Vitronectin was detected on the surface of human cells. HUVEC as well as HaCaT cells were cultivated in DMEM or RPMI, until reaching confluence. After washing, the human cells were kept in serum free medium for 24(A) Human cells were detached from the surface and vitronectin expressed on the surface of the cells was detected with specific rabbit antiserum followed by Alexa Fluor 647-conjugated goat anti-rabbit IgG as secondary antiserum by flow cytometry (solid line). The dashed line shows the same human cells that were treated with the secondary antiserum as a control. (B) Expression of vitronectin by human cells was visualized by confocal microscopy. Human cells were grown on coverslip in 24-well plate with appropriate medium until reaching confluence. After washing, the cells were maintained in serum-free medium for 24 h. Then the cells were fixed with paraformaldehyde (3%) and after extensive washing, vitronectin present on the cell surface was detected by rabbit vitronectin antiserum followed by Alexa Fluor 488-conjugated goat anti-rabbit IgG (green). The membrane of the human cells was visualized with Texas red-conjugated wheat germ agglutinin (red). Scale bar = 20 µm. The data represent a representative experiment out of four independent experiments.
Figure 7.
Gpm1 and vitronectin colocalize at the surface of human cells.
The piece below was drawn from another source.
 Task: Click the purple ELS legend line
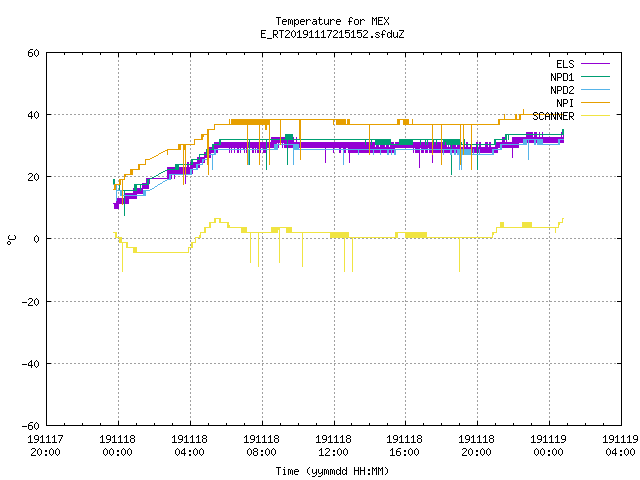point(595,64)
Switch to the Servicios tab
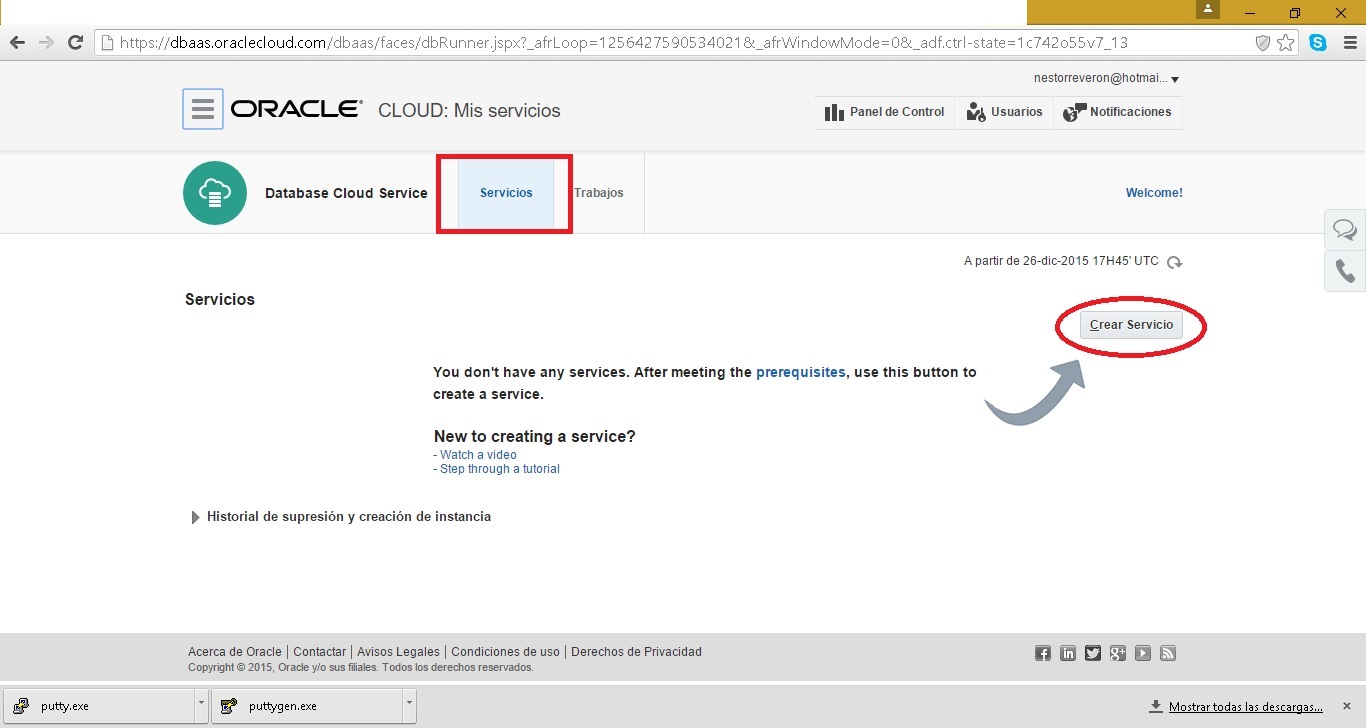The height and width of the screenshot is (728, 1366). [x=506, y=193]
Vitronectin (red) and Gpm1 (green) colocalizes at the surface of human cells. Recombinant Gpm1 was attached to HUVEC or HaCaT cells that were kept in serum-free medium for 24 h. Following washing the cells were fixed with paraformaldehyde (3%). Gpm1 was detected with a monoclonal mouse Gpm1 antibody followed by Alexa Fluor 488-conjugated goat anti-mouse IgG. Vitronectin expressed on the surface of the cells was detected by polyclonal rabbit vitronectin antiserum followed by Alexa Fluor 647-conjugated goat anti-rabbit IgG. DNA of human cells was stained with DAPI. Scale bar = 10 µm. The images show a representative experiment out of four independent experiments.